決勝は延長戦へ突入。その前半の105分、ベルトーニのパスを受けたケンペスが強引なドリブルから2人のDFを置き去りにしてシュート。1度はキーパーに弾かれたが、素早く反応して勝ち越し弾を押し込んだ。
さらに延長後半の116分、ケンペスのドルブル突破からベルトーニが追加点。4-2と勝利を決定づけた。こうしてアルゼンチンは地元開催でW杯初制覇を果たし、6得点を挙げて優勝の立役者となったケンペスは大会得点王とMVPを獲得。南米年間最優秀選手賞とアルゼンチン最優秀選手賞にも輝く。
闘牛士の引退
78-79シーズン、バレンシアはコパ・デル・レイの決勝に進出。ケンペスはレアル・マドリードとの決勝で全2得点を挙げ、クラブ12季ぶり5度目の優勝に貢献する。翌79-80シーズンの欧州カップウィナーズ・カップでも得点王となる9ゴールの活躍を見せ、大会初優勝の原動力となった。
こうしてバレンシア史上最高のストライカーと呼ばれるようになったケンペスだが、アルゼンチンの強豪リーベル・プレートから高額提示のオファー。

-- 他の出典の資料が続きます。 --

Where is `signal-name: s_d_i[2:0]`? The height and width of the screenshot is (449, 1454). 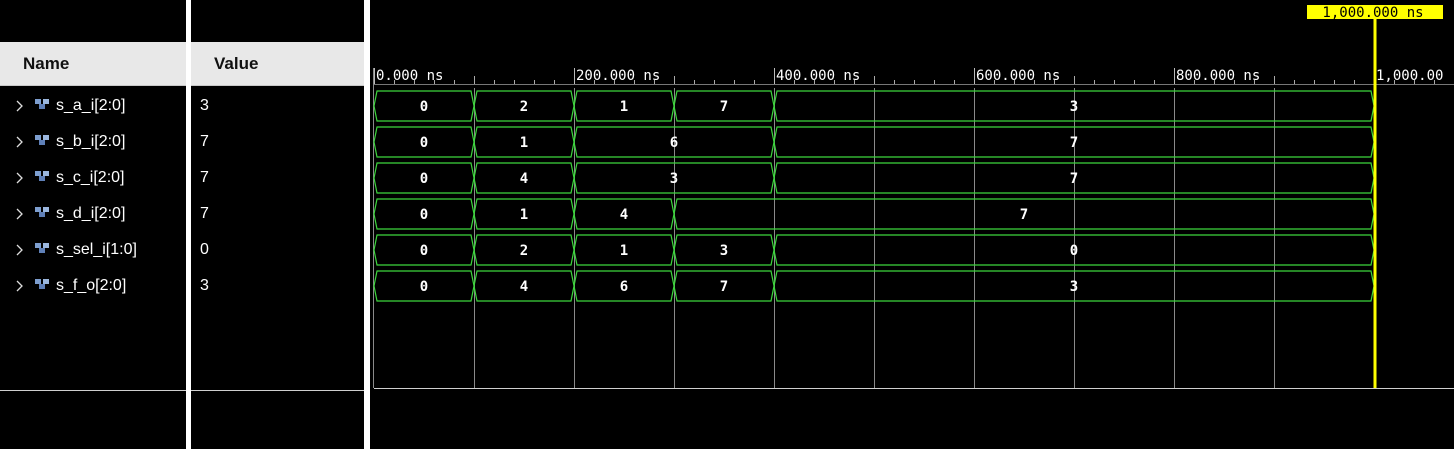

81年に母国に戻ってプリメーラ・デビシオンに貢献するも、リーベルが移籍金を支払いきれなかったため、ケンペスは1年でバレンシアに復帰する。
82年6月、Wカップ・スペイン大会が開幕。ケンペスは若き10番ディエゴ・マラドーナの引き立て役に回って中盤に下がるが、すでに4年前ほどの輝きはなく、5試合に先発してノーゴール。前回王者のアルゼンチンが2次リーグで敗退すると、大会終了後に代表からの引退を表明。実質7年間の代表歴で43試合に出場、20ゴールの記録を残した。
同じ84年にバレンシアを去ると、同じスペインのヘラクレスで2年間プレー。30代を過ぎてからはオーストリアに活躍の舞台を移し、3つのクラブを経て92年に引退する。
その後は古巣バレンシアでアシスタントコーチを務めたのち、95年にチリ2部リーグのフェルナンデス・ビアスで現役復帰。96年にはインドネシアリーグのペリタ・ジャヤで監督兼選手となり、1年間プレーして42歳で現役を退いた。
現役引退後はアルバニア、ベネズエラ、ボリビアなどでクラブ監督を歴任し、13年からはバレンシアのグローバル・アンバサダーとして活動している。